**Task prompt**
Set the data down again, word for word, as it appears below.

[Data in this exercise — start]

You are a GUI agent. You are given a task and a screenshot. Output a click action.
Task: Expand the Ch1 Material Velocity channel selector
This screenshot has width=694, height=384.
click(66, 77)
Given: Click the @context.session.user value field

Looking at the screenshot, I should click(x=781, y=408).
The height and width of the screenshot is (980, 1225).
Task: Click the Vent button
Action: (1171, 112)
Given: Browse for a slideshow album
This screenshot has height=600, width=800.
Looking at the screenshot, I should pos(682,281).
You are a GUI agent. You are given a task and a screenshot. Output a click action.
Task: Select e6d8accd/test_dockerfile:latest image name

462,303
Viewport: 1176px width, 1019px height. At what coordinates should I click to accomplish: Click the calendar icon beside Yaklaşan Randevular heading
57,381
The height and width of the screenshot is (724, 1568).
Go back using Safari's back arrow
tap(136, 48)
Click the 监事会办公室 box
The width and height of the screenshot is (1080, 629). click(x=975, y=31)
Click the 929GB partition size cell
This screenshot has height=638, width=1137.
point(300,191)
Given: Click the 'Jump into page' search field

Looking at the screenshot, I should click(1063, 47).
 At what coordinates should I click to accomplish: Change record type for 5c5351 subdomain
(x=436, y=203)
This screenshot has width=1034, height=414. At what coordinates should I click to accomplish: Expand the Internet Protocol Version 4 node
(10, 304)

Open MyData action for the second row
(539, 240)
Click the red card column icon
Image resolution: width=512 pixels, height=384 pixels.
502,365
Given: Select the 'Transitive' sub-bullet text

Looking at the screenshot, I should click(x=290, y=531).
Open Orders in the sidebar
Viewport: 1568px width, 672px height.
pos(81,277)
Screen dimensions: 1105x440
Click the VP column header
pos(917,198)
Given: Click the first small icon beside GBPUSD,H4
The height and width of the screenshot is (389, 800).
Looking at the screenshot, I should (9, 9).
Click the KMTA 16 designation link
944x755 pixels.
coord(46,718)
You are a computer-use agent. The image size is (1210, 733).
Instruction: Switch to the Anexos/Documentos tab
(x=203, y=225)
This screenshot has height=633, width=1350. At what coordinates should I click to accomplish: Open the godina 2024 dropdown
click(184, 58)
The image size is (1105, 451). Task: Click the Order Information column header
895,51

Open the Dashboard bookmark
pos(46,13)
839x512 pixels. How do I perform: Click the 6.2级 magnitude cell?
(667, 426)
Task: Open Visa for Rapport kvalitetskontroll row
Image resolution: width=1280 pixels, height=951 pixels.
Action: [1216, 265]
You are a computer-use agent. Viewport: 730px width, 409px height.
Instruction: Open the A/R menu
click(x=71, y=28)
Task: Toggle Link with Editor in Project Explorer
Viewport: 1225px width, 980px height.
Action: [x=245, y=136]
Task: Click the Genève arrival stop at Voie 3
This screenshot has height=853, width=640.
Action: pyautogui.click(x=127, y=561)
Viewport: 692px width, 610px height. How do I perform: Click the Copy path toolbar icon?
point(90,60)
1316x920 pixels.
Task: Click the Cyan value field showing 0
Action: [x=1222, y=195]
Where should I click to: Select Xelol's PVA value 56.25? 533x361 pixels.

[Data in this exercise — finish]

**Response box**
You are a GUI agent. You are given a task and a screenshot. Output a click action.
Task: Expand the Ch1 Material Velocity channel selector
This screenshot has width=694, height=384.
click(66, 77)
Given: Click the @context.session.user value field

Looking at the screenshot, I should click(x=781, y=408).
The height and width of the screenshot is (980, 1225).
Task: Click the Vent button
Action: (1171, 112)
Given: Browse for a slideshow album
This screenshot has height=600, width=800.
Looking at the screenshot, I should pos(682,281).
You are a GUI agent. You are given a task and a screenshot. Output a click action.
Task: Select e6d8accd/test_dockerfile:latest image name

462,303
Viewport: 1176px width, 1019px height. At what coordinates should I click to accomplish: Click the calendar icon beside Yaklaşan Randevular heading
57,381
The height and width of the screenshot is (724, 1568).
Go back using Safari's back arrow
tap(136, 48)
Click the 监事会办公室 box
The width and height of the screenshot is (1080, 629). click(x=975, y=31)
Click the 929GB partition size cell
This screenshot has height=638, width=1137.
point(300,191)
Given: Click the 'Jump into page' search field

Looking at the screenshot, I should click(1063, 47).
 At what coordinates should I click to accomplish: Change record type for 5c5351 subdomain
(x=436, y=203)
This screenshot has width=1034, height=414. At what coordinates should I click to accomplish: Expand the Internet Protocol Version 4 node
(10, 304)

Open MyData action for the second row
(539, 240)
Click the red card column icon
Image resolution: width=512 pixels, height=384 pixels.
502,365
Given: Select the 'Transitive' sub-bullet text

Looking at the screenshot, I should click(x=290, y=531).
Open Orders in the sidebar
Viewport: 1568px width, 672px height.
pos(81,277)
Screen dimensions: 1105x440
Click the VP column header
pos(917,198)
Given: Click the first small icon beside GBPUSD,H4
The height and width of the screenshot is (389, 800).
Looking at the screenshot, I should (9, 9).
Click the KMTA 16 designation link
944x755 pixels.
coord(46,718)
You are a computer-use agent. The image size is (1210, 733).
Instruction: Switch to the Anexos/Documentos tab
(x=203, y=225)
This screenshot has height=633, width=1350. At what coordinates should I click to accomplish: Open the godina 2024 dropdown
click(184, 58)
The image size is (1105, 451). Task: Click the Order Information column header
895,51

Open the Dashboard bookmark
pos(46,13)
839x512 pixels. How do I perform: Click the 6.2级 magnitude cell?
(667, 426)
Task: Open Visa for Rapport kvalitetskontroll row
Image resolution: width=1280 pixels, height=951 pixels.
Action: [1216, 265]
You are a computer-use agent. Viewport: 730px width, 409px height.
Instruction: Open the A/R menu
click(x=71, y=28)
Task: Toggle Link with Editor in Project Explorer
Viewport: 1225px width, 980px height.
Action: [x=245, y=136]
Task: Click the Genève arrival stop at Voie 3
This screenshot has height=853, width=640.
Action: pyautogui.click(x=127, y=561)
Viewport: 692px width, 610px height. How do I perform: Click the Copy path toolbar icon?
point(90,60)
1316x920 pixels.
Task: Click the Cyan value field showing 0
Action: [x=1222, y=195]
Where should I click to: Select Xelol's PVA value 56.25? 533x361 pixels.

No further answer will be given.